The Funding for Lending Scheme seems not to be living up to its name, as the latest figures from the Bank of England show a net drop in the amount lent by participants during the fourth quarter of 2012.
In the three months to the end of December, net lending by participants of the FLS stood at -£2.4 billion.
The figure relates to lending by 39 participating groups, which together represent more than four-fifths of lending to the ‘real economy‘.
Overall in the fourth quarter, net lending by all lenders was down by £2.7 billion, including those who are not part of the FLS.
However, the Bank claims that seasonal effects explain the negative result – and that figures for all lenders in January 2013 showed an increase of £3.1 billion.

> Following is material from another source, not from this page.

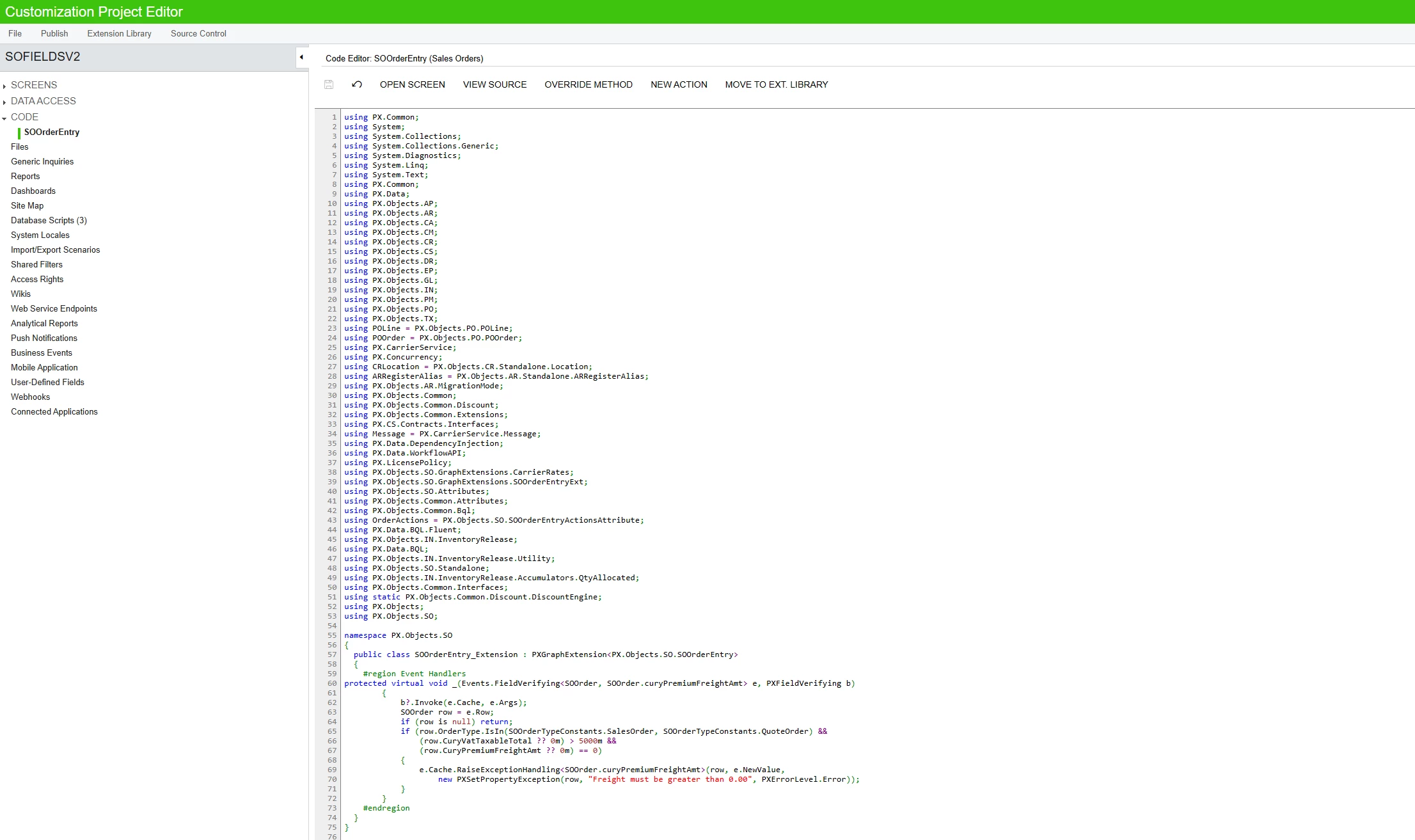This screenshot has width=1415, height=840.
Task: Click the OPEN SCREEN button
Action: pos(412,84)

Paul Fisher, executive director for markets at the Bank, says: “The FLS has clearly shifted the supply of credit: loans are generally available at lower cost than previously.”

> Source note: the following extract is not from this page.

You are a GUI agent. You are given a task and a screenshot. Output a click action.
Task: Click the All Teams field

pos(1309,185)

He adds that, at the current relatively early stage in the FLS, it is likely that many applications made under the scheme have yet to filter through into real-world lending.
“I would not expect to see a return to rising aggregate quantities until we start getting data for 2013 at the earliest,” he predicts.
“Nevertheless, it does seem that we have the beginnings of a revival in mortgage activity, which is visible in the approvals data, and that trend is widely supported by business contacts throughout the country.”